Tadek became a good friend. He had been arrested 100 yards from the border of German-occupied Poland. The new frontier between Germany and the Soviet Union divided him from his girlfriend, she being in the German part and he in the Soviet. Twice a week he would pit his wits against the authorities and sneak across the border to spend a few precious hours with the girl he hoped to marry. His luck eventually ran out one night on his return. Lone trespassers were usually shot on sight but he was lucky. He surrendered, put his hands on his head and waited for the bullet to pierce his chest but it did not come. Instead he was taken prisoner and treated in much the same way as me. Hence his long journey to the Lubianka.

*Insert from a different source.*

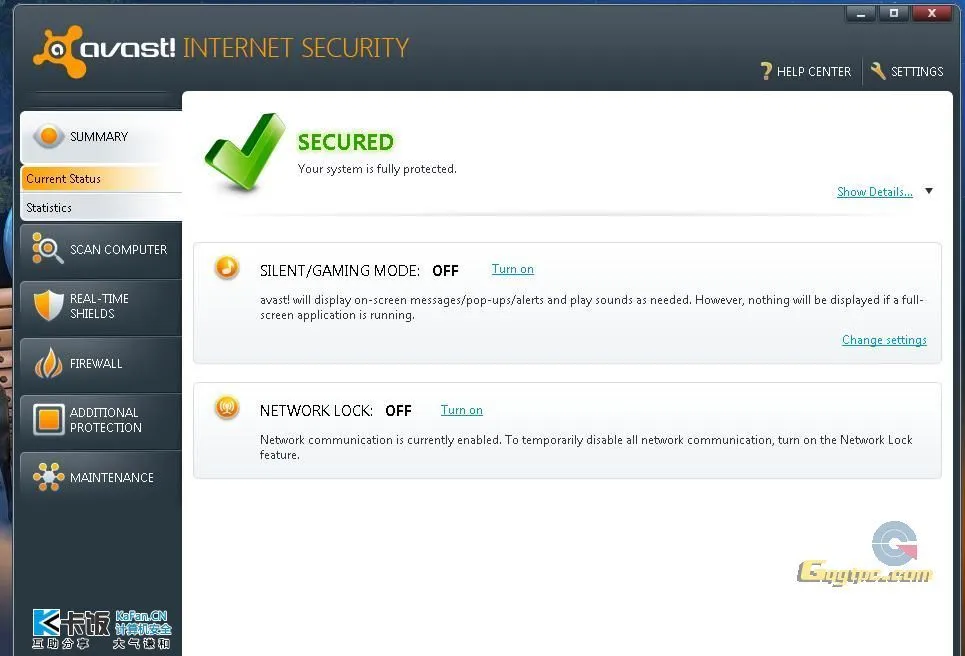Click the green Secured checkmark image

tap(244, 153)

Tadek was very clever and not afraid to risk his life. He got away with things on that terrible journey that most people would have been shot for. During one stopping period, whilst waiting for the guard to fill our bucket, he jumped out of the truck, scooped up the fresh white snow and distributed it among our group before the provisions soldier reached our truck. The virgin snow tasted like nectar compared with our usual drinking water, which was sometimes mixed with oil from the locomotive.
Though living with the knowledge that he would probably never see the girl he loved again, Tadek managed to keep our spirits up during the journey. He told jokes about the Russians and organised silly guessing games to keep our brains from stagnating totally. He cajoled those of the group who were ready to ‘end it all’ and prophesied better things to come. We all knew he was dreaming, but his light-hearted approach to life helped us to keep our sanity and saved many from sinking deeply into depression.
It was late December when rumours began to circulate that we had reached Moscow. We halted in a siding. Outside, the snow was knee-deep and through the hole in the boards we could just make out a station and what appeared to be a ‘centre of activity’. When the door of the truck opened the icy blast of the blizzard made us recoil into the shelter of the truck. Confronting us, clothed in huge fur overcoats, medals pinned on their lapels, stood three members of the NKVD.
One of the men, a captain judging from the three stars on his lapel, addressed us. He had a list of names and began his roll call. Each person, when his name was called, stepped forward and was ordered to sit in the snow either to the right or to the left. Occasionally the name of a dead person was called. On hearing the word ‘deceased’ from one of the soldiers, the name was struck off the list and the person’s papers were destroyed. My name was called and I stepped forward. I was ordered to the left. Tadek squeezed my hand and wished me good luck. When his name was called, he was ordered to the right. We looked across at each other knowing that we would never meet again.
We on the left, fifteen in all, were to go to the Lubianka for further interrogation under Article 58, for alleged spying and other counter-revolutionary activities. We were ordered to ‘poganiaj’ through the knee-deep snow to the black high-sided lorry waiting to take us to the dreaded prison.